Step 2: Install Python Dependencies

You can interact with the NV-Ingest service from the host, or by using docker exec to run commands in the NV-Ingest container.

To interact from the host, you'll need a Python environment and install the client dependencies:

# conda not required but makes it easy to create a fresh Python environment
conda create --name nv-ingest-dev python=3.10
conda activate nv-ingest-dev
pip install nv-ingest-client==2025.3.10.dev20250310

Tip

To confirm that you have activated your Conda environment, run which pip and which python, and confirm that you see nvingest in the result. You can do this before any pip or python command that you run.

Note

Interacting from the host depends on the appropriate port being exposed from the nv-ingest container to the host as defined in docker-compose.yaml. If you prefer, you can disable exposing that port and interact with the NV-Ingest service directly from within its container. To interact within the container run docker exec -it nv-ingest-nv-ingest-ms-runtime-1 bash. You'll be in the /workspace directory with DATASET_ROOT from the .env file mounted at ./data. The pre-activated nv_ingest_runtime conda environment has all the Python client libraries pre-installed and you should see (morpheus) root@aba77e2a4bde:/workspace#. From the bash prompt above, you can run the nv-ingest-cli and Python examples described following.

Step 3: Ingesting Documents

You can submit jobs programmatically in Python or using the NV-Ingest CLI.

RECORDS PROVIDED >>
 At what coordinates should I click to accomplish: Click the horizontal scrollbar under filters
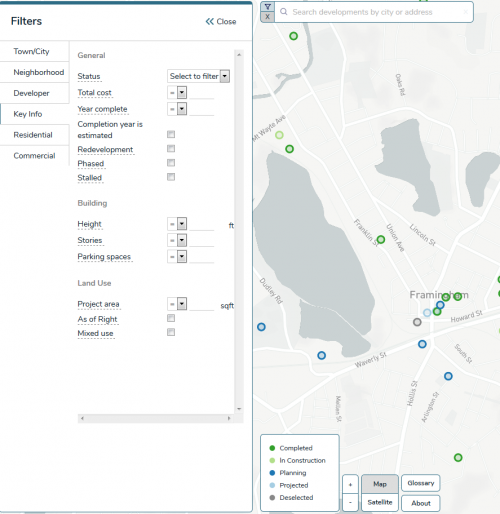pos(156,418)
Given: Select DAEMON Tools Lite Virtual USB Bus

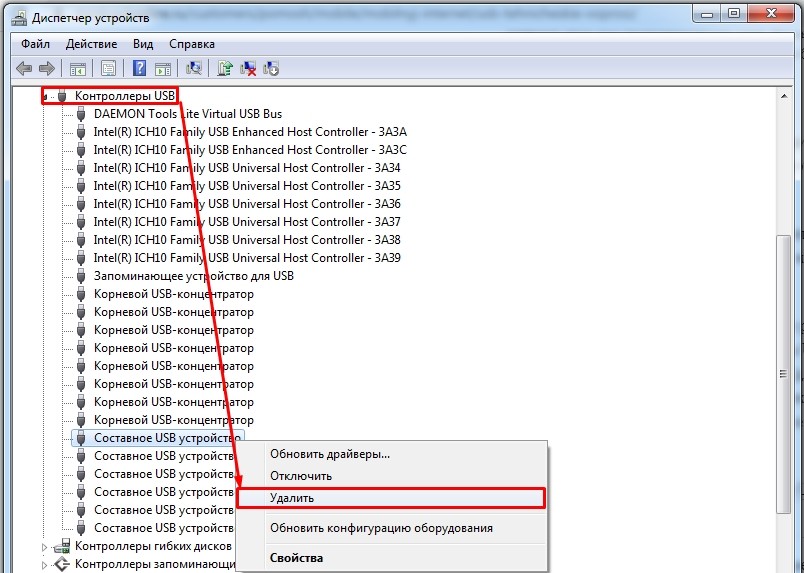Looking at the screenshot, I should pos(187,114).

...

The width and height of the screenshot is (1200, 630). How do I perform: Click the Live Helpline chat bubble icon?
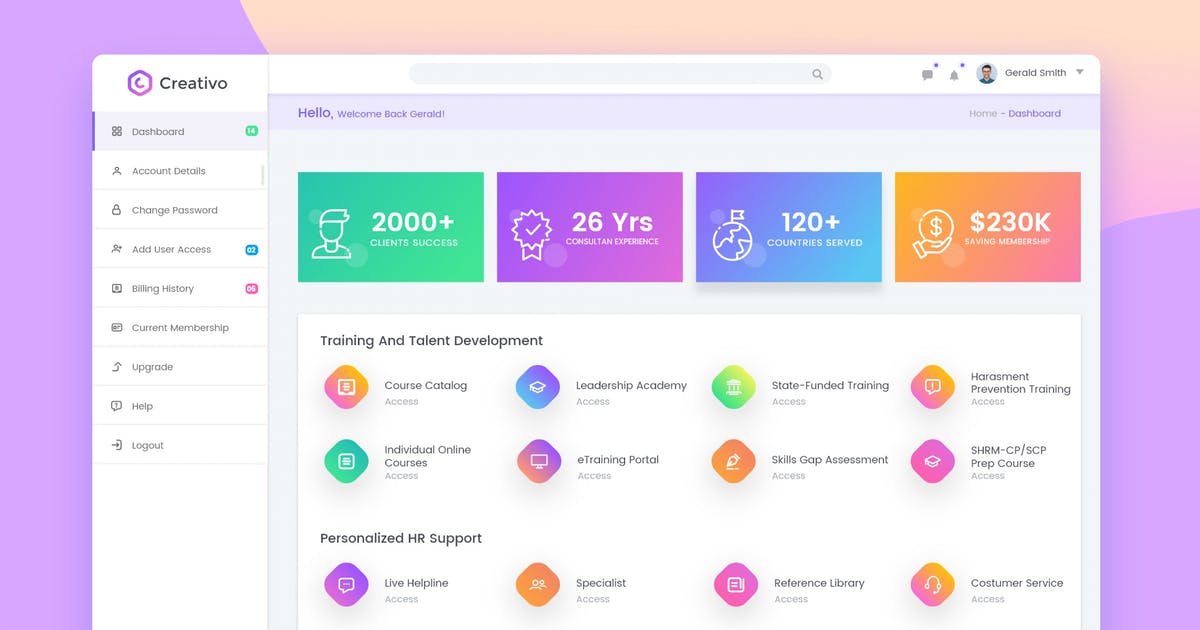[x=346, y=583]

EXERCISE >>
Reproduce the passage of the NV-Ingest setup text from "Step 2: Install" up to and including "that you run.". The items have no connection to the text on installing the NV-Ingest dependencies.

ANSWER FOR THE TASK >>
Step 2: Install Python Dependencies

You can interact with the NV-Ingest service from the host, or by using docker exec to run commands in the NV-Ingest container.

To interact from the host, you'll need a Python environment and install the client dependencies:

# conda not required but makes it easy to create a fresh Python environment
conda create --name nv-ingest-dev python=3.10
conda activate nv-ingest-dev
pip install nv-ingest-client==2025.3.10.dev20250310

Tip

To confirm that you have activated your Conda environment, run which pip and which python, and confirm that you see nvingest in the result. You can do this before any pip or python command that you run.